Yeah broadcom based modems don't have the problem, you can actually add Asus brand mediatek based devices (dsl ac51-52-55-56-68 use mediatek for dsl) running the latest firmware to that list as well, I have a DSL-ac56u that seamlessly adapts the connection speed to the ISP limit point of 103-107 while the attainable rate is over 130, with the DSL-ac56u the SNR starts to climb after the initial connect rather than drop and the downstream speed actually rises, usually in under 10 minutes.

When researching the Broadcom modems, I actually found talk about stock firmware XRX200-based Fritz!Boxen showing the same behaviour (in German forums, for example here), so I am inclined to say that it is not OpenWrt related. The consensus seems to be that Lantiqs are not doing nearly as well recovering if the line quality is fluctuating (even if it's a generally quite good line like mine.)

That's good to know ... even if I'm completely fine and happy now, it might help other people.

A bit offtopic, but have you ever tried load-balancing with 2 lan ports?

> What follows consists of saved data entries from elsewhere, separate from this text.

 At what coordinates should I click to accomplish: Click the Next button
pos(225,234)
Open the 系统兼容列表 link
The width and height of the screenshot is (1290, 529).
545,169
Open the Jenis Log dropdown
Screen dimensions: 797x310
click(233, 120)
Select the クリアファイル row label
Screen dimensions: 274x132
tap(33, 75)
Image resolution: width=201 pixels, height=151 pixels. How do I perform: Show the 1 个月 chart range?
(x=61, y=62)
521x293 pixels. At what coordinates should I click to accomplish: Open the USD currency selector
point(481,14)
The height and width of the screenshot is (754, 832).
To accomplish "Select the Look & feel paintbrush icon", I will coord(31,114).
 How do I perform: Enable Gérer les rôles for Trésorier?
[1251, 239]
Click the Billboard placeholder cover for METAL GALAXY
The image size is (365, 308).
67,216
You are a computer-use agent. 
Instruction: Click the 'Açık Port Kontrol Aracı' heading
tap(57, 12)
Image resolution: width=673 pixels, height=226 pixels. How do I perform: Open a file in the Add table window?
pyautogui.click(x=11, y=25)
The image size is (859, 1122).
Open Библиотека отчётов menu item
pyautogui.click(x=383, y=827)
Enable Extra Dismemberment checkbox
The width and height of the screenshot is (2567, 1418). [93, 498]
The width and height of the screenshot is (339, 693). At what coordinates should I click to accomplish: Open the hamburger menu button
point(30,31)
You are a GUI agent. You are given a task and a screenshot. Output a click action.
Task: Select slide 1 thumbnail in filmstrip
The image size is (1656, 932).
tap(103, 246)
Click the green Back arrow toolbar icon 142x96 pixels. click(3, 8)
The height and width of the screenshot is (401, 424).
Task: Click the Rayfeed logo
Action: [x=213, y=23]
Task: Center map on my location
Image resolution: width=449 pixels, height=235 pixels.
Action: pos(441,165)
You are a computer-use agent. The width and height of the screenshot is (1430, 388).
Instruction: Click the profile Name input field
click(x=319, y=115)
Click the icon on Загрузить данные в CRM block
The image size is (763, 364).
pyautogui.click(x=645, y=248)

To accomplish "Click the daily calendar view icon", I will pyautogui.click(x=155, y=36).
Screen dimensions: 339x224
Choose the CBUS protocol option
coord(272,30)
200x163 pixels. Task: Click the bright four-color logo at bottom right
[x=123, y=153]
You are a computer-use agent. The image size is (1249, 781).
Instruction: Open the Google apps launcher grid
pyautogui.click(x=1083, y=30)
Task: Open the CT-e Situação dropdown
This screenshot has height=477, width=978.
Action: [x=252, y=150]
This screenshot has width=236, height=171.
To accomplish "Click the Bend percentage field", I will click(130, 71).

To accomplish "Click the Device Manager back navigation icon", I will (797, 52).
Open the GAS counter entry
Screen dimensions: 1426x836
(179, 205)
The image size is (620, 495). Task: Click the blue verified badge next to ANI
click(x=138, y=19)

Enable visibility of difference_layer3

I have not. Aside from not knowing if it's even possible or how to even start with a PPPoE connection (I am using the VMG1312 as a bridge modem), I am pretty certain it is a lot of fiddling and heartache for very little gain. If it really bothered me, I would probably get something Broadcom based with gigabit interfaces (like a Draytek Vigor 130).

But it doesn't bother me, at all. I am paying for a 100/40 line, and I am getting these real-life usable speeds (measured through Wifi no less):

image

(Also with all the recent resynchronisations I seem to have angered the DLM gods residing in the MSAN temple who in a spiteful turn took my "unrestricted" profile and are currently capping my downstream synchronisation at bang-on 100 mbit. So without any customer support acrobatics I would not be able to get anything beyond 100 mbit right now anyway. And I will certainly not rock the boat with the line as I currently have it, I am perfectly happy with it.)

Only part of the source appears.